Figure 1. Pathways in gene- and cell-based therapies.

(A) A variety of cell types, including somatic cells (HSCs, T-cells) and pluripotent stem cell (ESCs, iPSCs) derivatives, are available to investigators to address a wide range of pathologies across fields. (B) To enable in vivo monitoring of transplanted cells by protein, enzyme, and receptor-based platforms, cells can be labeled either “directly” (with a physical compound such as iron particles or radiotracers) or “indirectly” (by genetic integration of reporter gene(s)). (C) Targeted genome editing can be achieved by several techniques, including ZFN, TALEN, and CRISPR approaches. Dual editing of cells to integrate corrected gene products with reporter cassettes will facilitate informed assessment of their safety and efficacy by bioimaging.
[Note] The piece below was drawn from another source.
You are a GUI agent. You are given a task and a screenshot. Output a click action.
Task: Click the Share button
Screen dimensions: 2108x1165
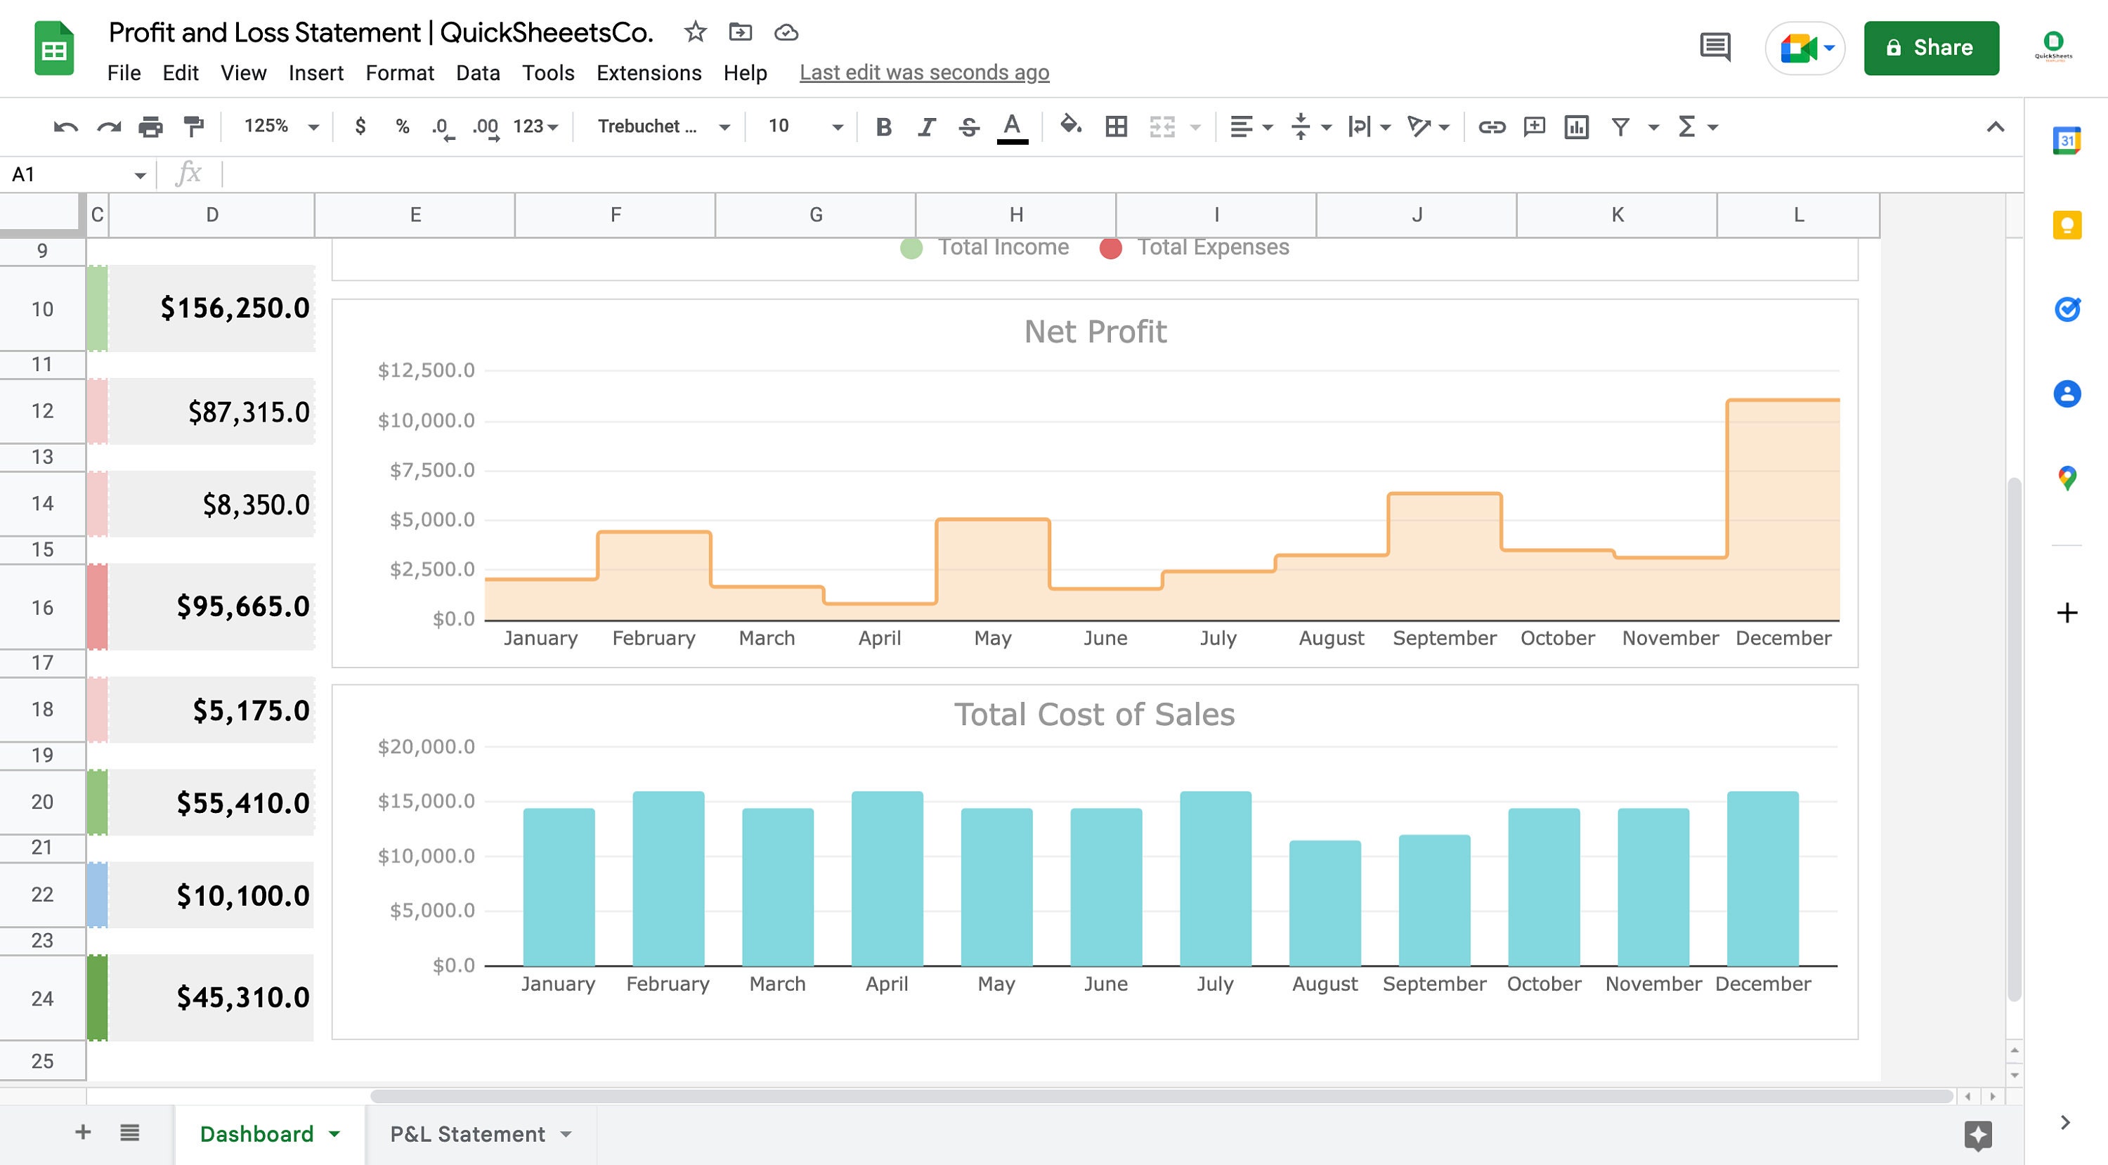pos(1931,47)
HSCs, hematopoietic stem cells; ESCs, embryonic stem cells; iPSCs, induced pluripotent stem cells; MRI, magnetic resonance imaging; PET/SPECT, positron emission tomography/single photon emission computed tomography; BLI, bioluminescent imaging; ZFN, zinc finger nuclease; TALEN, transcription activator-like effector nuclease; CRISPR, clustered regularly interspaced short palindromic repeats.